■ Extract to read ■
= = = = = = =
---
title: "Data Commentary | PPI Rises: It's Not Just Crude Oil (Shenwan Hongyuan Macro · Zhao Wei Team)"
type: "News"
locale: "en"
url: "https://longbridge.com/en/news/282321396.md"
description: "On April 10th, the National Bureau of Statistics announced the inflation data for March, with the CPI year-on-year at 1%, previous value at 1.3%, expected at 1.3%, and month-on-month at -0.7%; the PPI year-on-year at 0.5%, previous value at -0.9%, expected at 0.5%, and month-on-month at 1%. The rebound in PPI was mainly influenced by the contraction of supply in the mid and downstream sectors and the surge in oil prices, with the supply shock in the downstream of the petrochemical chain increasing the PPI growth rate. Despite the decline in copper prices, the prices of non-ferrous metals such as rare earths and aluminum rose, driving PPI upward. The performance of CPI in March was weaker than in previous years' February, mainly due to a significant decline in food and service prices"
datetime: "2026-04-10T09:22:51.000Z"
locales:
  - [zh-CN](https://longbridge.com/zh-CN/news/282321396.md)
  - [en](https://longbridge.com/en/news/282321396.md)
  - [zh-HK](https://longbridge.com/zh-HK/news/282321396.md)
---

# Data Commentary | PPI Rises: It's Not Just Crude Oil (Shenwan Hongyuan Macro · Zhao Wei Team)

Summary

Event: On April 10, the National Bureau of Statistics released the March inflation data, with CPI year-on-year at 1%, previous value at 1.3%, expected at 1.3%, and month-on-month at -0.7%; PPI year-on-year at 0.5%, previous value at -0.9%, expected at 0.5%, and month-on-month at 1%.

l Core Viewpoint: The contraction in supply from mid to downstream, along with price increases in non-copper metals, amplified the rebound in PPI.
= = = = = = =
■ Given data ■
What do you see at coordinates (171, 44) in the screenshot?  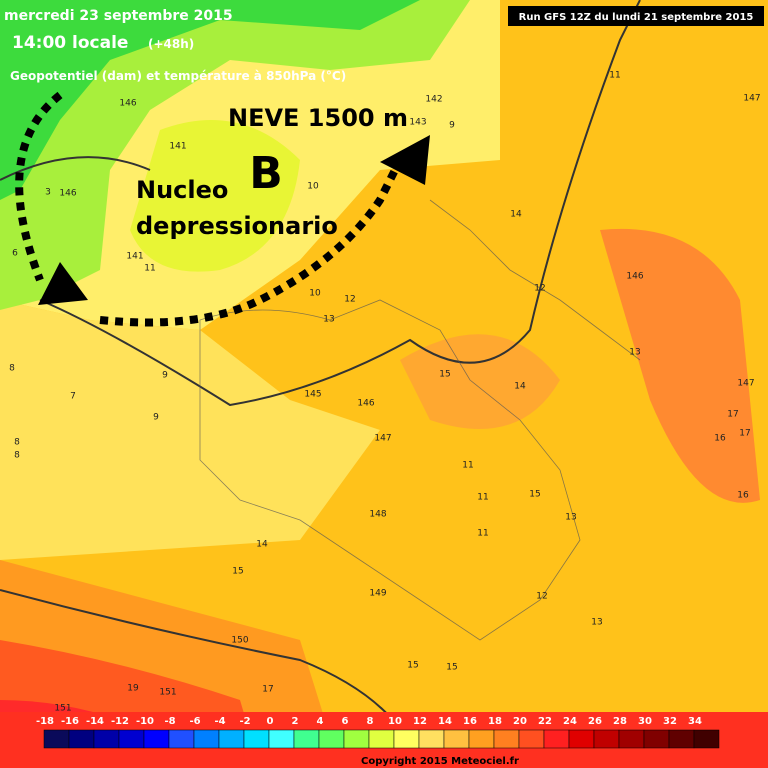 I see `lead: (+48h)` at bounding box center [171, 44].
= = = = = = =
■ Problems to work on ■
1 > In the inflation commentary, list every PPI figure in the sentence that begins "Event:", with the label attached to each.
2 > Carry the inflation commentary forward from its last sentence, the one ending "amplified the rebound in PPI."
The material has no connection to the inflation commentary.

■ Task results ■
1 >
- Year-on-year: 0.5%
- Previous value: -0.9%
- Expected: 0.5%
- Month-on-month: 1%

2 >
The surge in oil prices has driven the rebound in PPI while also causing supply shocks in the downstream of the petrochemical chain, amplifying the price increase in the mid to downstream PPI. In March, PPI increased by 1% month-on-month, rising 1.4 percentage points year-on-year to 0.5%; among them, the surge in international oil prices has driven the PPI of domestic oil and gas extraction and related industries higher; at the same time, the sharp short-term increase in oil prices directly impacted industrial production in the downstream of the petrochemical chain, with the contraction in mid to downstream supply amplifying the price increase. The price increases in oil processing (5.8%), chemical raw materials (3.6%), and other industries exceeded historical transmission experiences; it is estimated that the combination of crude oil and the contraction in mid to downstream supply contributed to a month-on-month increase in PPI of 0.7%.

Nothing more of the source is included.